STATED PROBLEM: Reproduce the rows below verbatim, from the line containing "You are a computer-use" through the line containing "Action: (x=128, y=120)", including both of those lines and nothing else.

EXTRACTED DATA:
• • •

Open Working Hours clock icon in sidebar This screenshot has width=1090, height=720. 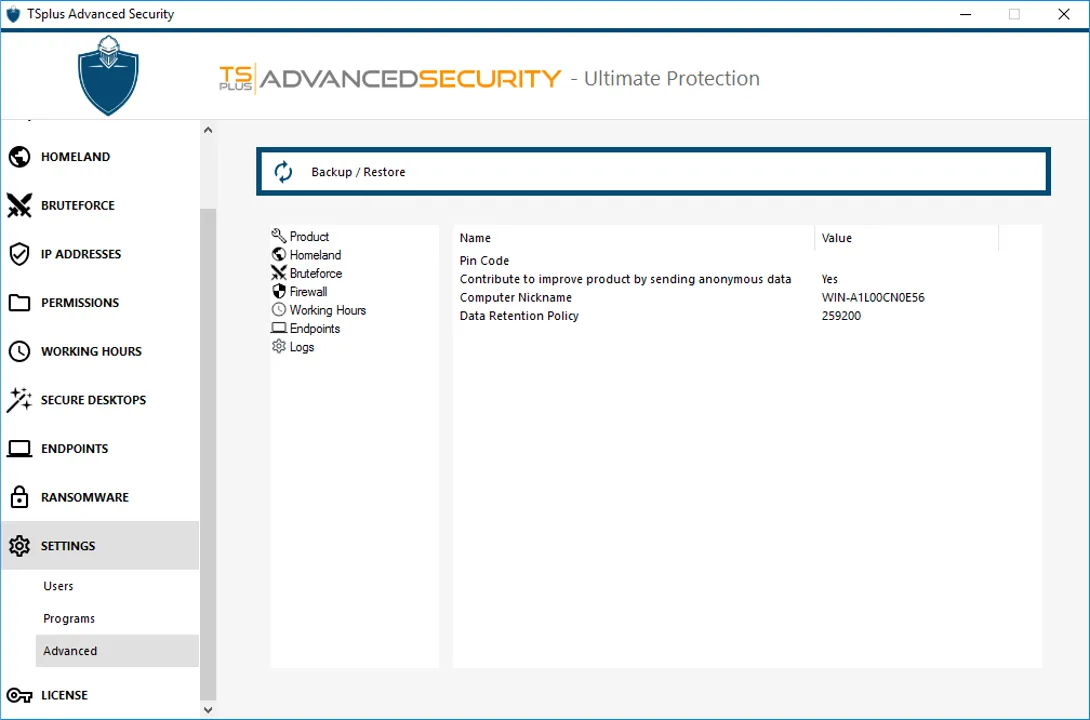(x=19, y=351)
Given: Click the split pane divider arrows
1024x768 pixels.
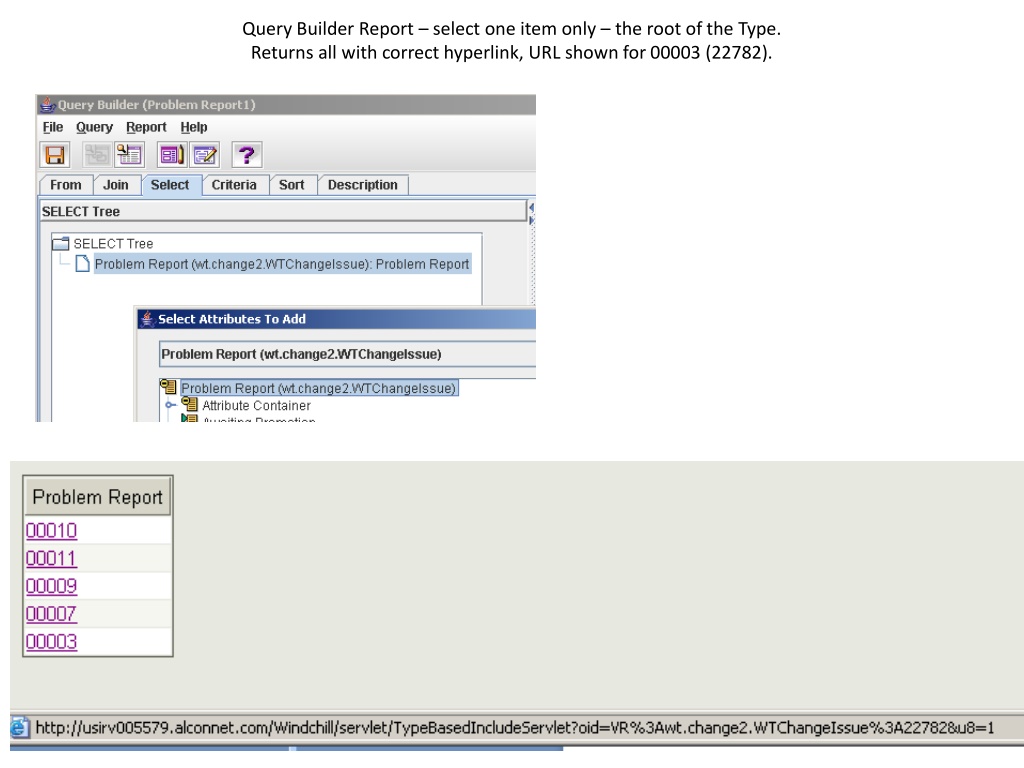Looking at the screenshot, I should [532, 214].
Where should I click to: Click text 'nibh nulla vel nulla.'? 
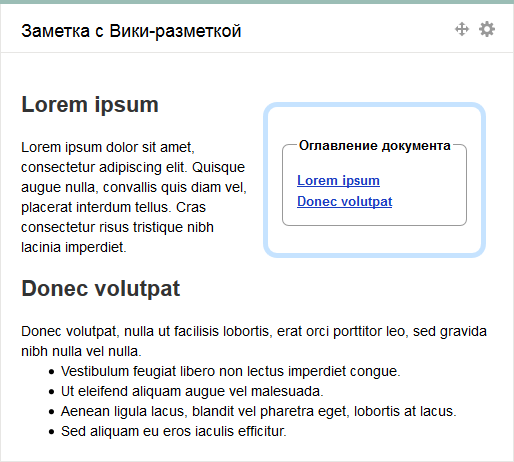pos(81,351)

• • •

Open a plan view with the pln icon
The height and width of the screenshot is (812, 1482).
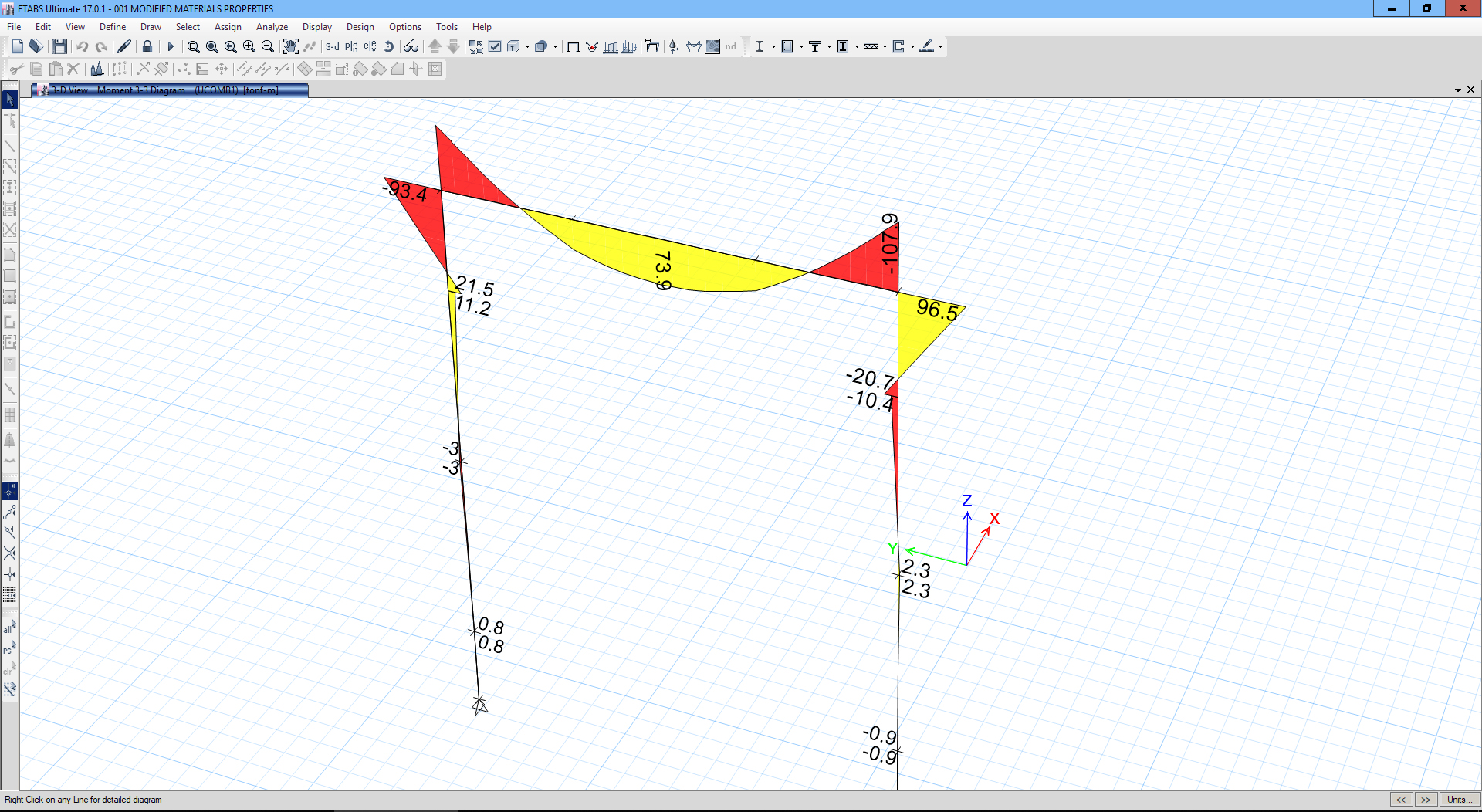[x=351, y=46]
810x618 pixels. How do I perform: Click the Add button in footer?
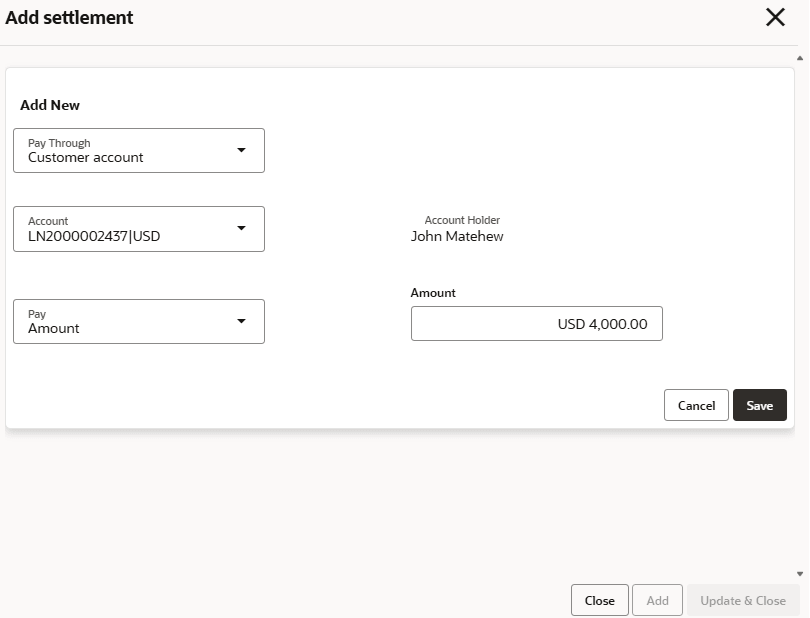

• • •

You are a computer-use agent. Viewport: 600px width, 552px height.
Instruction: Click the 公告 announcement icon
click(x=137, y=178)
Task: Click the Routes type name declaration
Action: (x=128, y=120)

• • •

WRITTEN ANSWER:
You are a computer-use agent. Viewport: 600px width, 552px height.
Instruction: Click the 公告 announcement icon
click(x=137, y=178)
Task: Click the Routes type name declaration
Action: (x=128, y=120)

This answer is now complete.